OK, we all know average people tend to use either degrees or turns to measure angles, whereas mathematicians use radians, some other people use gradians, mils, or both, and there are other standards besides (points for boxing the compass, quadrants for studying your geometry, etc.).
My question is, are any of these more or less popular based on region, the way SI units give way to Imperial and/or US units based on where you go in the world?
… Spaniards generally measure them in degrees (sexagesimal ones, the kind where a full circle is 360º), although we’re taught about radians and centesimal degrees in school… what’s a turn?
I suppose if you say, “Rotate the wheel a quarter turn clockwise,” that would be equivalent to 90 degrees, but I’ve never heard anyone actually using that as a way of measuring degrees. Is this what the OP is referring to?
Two realms where angles are expressed differently are in grade (usually in % slope but other systems are used) and in roof slopes using a ratio. But they seem to be fairly universal in Western society. Anyone know if other cultures use their own versions for these?
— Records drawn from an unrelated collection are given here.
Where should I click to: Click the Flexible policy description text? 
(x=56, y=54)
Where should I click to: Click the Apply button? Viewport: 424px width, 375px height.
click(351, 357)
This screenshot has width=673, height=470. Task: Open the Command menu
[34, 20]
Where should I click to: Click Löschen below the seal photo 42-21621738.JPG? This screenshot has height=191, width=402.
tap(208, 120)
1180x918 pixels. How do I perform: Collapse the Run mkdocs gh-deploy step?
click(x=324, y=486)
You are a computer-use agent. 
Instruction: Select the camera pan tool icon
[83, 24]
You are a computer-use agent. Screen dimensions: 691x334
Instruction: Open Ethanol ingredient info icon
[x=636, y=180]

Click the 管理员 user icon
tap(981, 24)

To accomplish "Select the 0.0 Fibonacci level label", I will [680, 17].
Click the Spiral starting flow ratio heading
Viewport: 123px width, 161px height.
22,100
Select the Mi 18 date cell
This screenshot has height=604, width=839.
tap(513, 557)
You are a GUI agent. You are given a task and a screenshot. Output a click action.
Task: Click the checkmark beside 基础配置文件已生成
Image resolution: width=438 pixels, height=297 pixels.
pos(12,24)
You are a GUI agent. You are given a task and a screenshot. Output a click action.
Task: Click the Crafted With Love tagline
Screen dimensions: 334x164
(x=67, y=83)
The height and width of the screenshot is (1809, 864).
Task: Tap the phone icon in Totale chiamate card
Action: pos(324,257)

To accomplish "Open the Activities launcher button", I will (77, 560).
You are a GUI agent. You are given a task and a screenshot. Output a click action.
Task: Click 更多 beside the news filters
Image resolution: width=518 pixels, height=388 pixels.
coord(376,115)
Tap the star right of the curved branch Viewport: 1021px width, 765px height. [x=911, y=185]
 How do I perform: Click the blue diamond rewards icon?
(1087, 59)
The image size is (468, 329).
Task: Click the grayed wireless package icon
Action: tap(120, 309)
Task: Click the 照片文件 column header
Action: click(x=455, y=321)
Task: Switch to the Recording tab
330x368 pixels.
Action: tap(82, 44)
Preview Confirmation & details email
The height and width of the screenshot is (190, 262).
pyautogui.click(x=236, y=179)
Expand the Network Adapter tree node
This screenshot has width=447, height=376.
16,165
That’s what happened to me, yes. Not only is it informal, but extremely imprecise. Quarter turns and half turns are on the same metrological league as pinches of salt and small amounts of sugar. I might use it to give instructions on how much to rotate something, but not to measure how much it was actually rotated.
One turn is 360°, smaller angles are expressed as fractions thereof, and direction is usually expressed in terms of either left-hand/right-hand or counterclockwise/clockwise (or, if you speak Commonwealth English, anticlockwise/clockwise).
It’s fundamentally equivalent to radians if you replace pi with tau.
Actually my colleagues and I often use “turns” when working in the lab, when turning adjustment knobs on various instruments. Often one rotation of the knob doesn’t translate to a physical quantity, but we still want to record how far it was turned. I’ve been in situations where I was recording at a resolution of 1/16 turn.
I hadn’t really thought about it, but we do something similar around the lab and my house too. Except we do it in terms of “hours”. as in “I turned it about 4 hours clockwise/forward”. We find it works better for things more than a 6 hour turn to decrease ambiguity and works well in breaking up the circle into mentally recognized fractions.
My car’s navigation system gives turn directions as “Turn left” for a turn to 270 degrees, “Turn right” for a turn to 90 degrees, and the face of the clock for other turns (e.g., “Turn right in the direction of One O’clock” for a turn to 30 degrees).